Requirement: Your task is to transcribe all of the data below exactly, omitting the images.

Stored data entries:
====
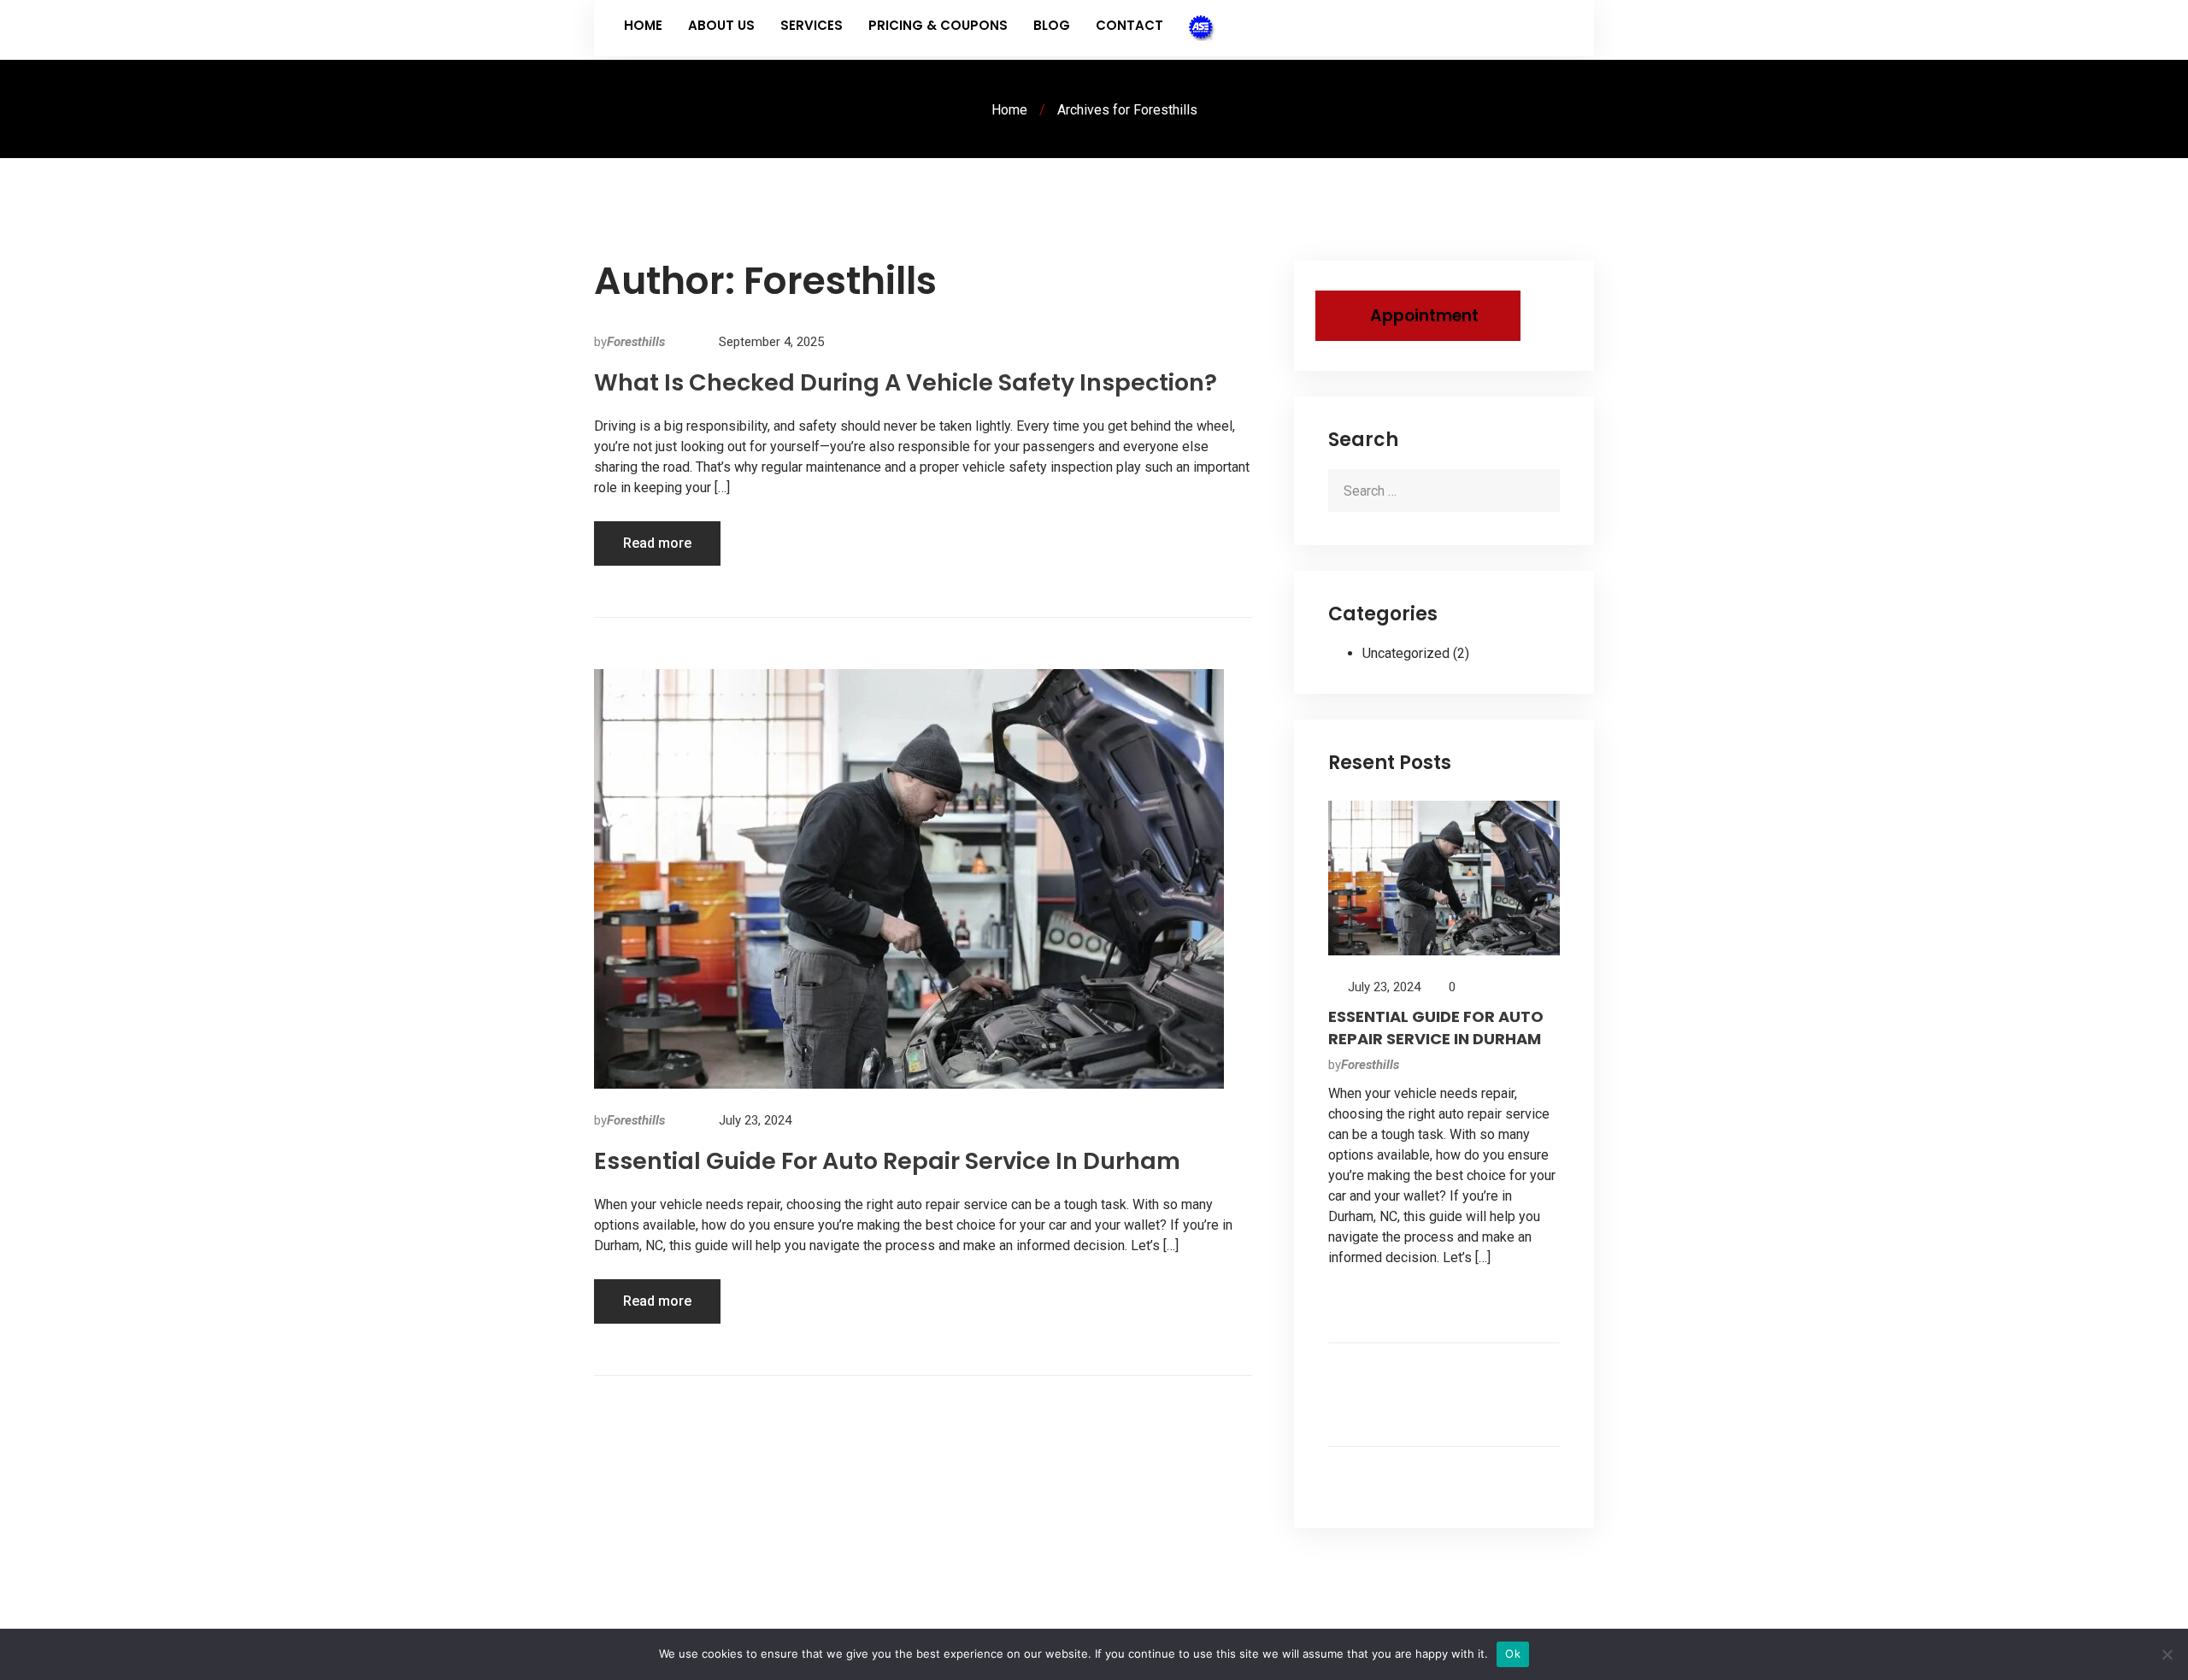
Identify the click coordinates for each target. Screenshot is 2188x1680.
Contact (1129, 25)
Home (643, 25)
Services (811, 25)
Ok (1512, 1653)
====
Finished exercise:
Identify the click coordinates for each target. Screenshot is 2188x1680.
Contact (1129, 25)
Home (643, 25)
Services (811, 25)
Ok (1512, 1653)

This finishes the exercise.